» **PROMPT**
Starting at the line that contains "You are a GUI" and ending with the last of the items, echo those lines word for word, leaving out the pictures.

» **RECORDED DATA**
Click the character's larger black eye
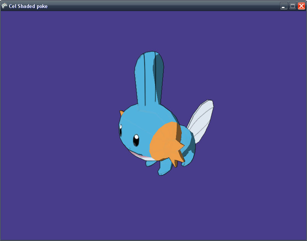Image resolution: width=307 pixels, height=241 pixels. tap(136, 140)
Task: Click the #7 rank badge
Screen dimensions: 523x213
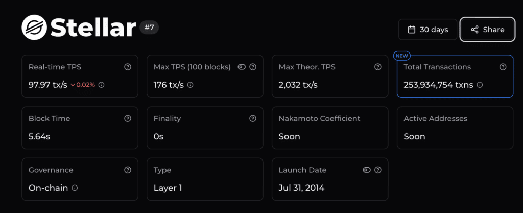Action: [x=149, y=28]
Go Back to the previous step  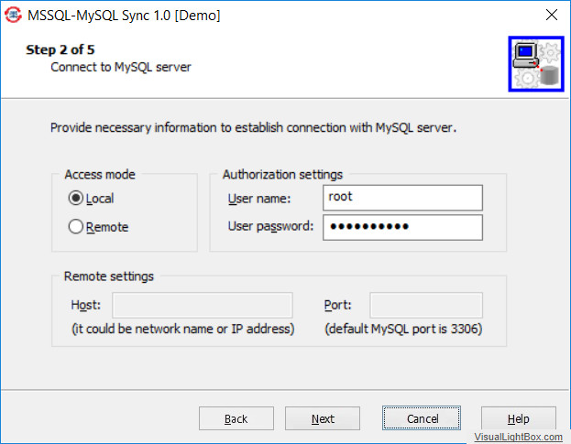point(236,418)
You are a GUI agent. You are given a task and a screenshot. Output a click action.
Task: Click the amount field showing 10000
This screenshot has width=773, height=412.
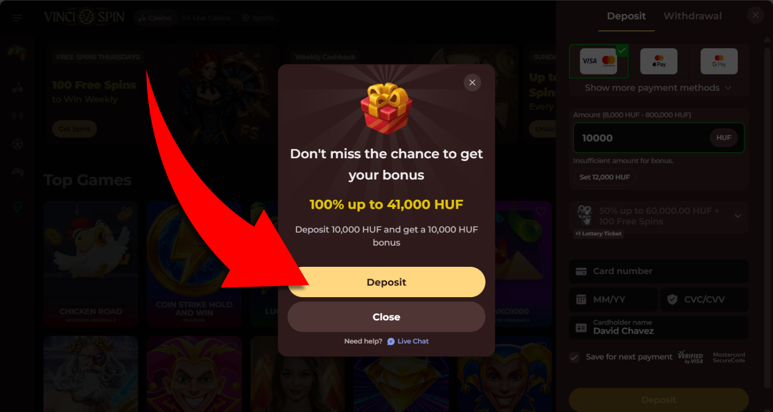coord(659,138)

» **EXERCISE OUTPUT**
You are a GUI agent. You are given a task and a screenshot. Output a click action.
Task: Click the amount field showing 10000
This screenshot has width=773, height=412.
coord(659,138)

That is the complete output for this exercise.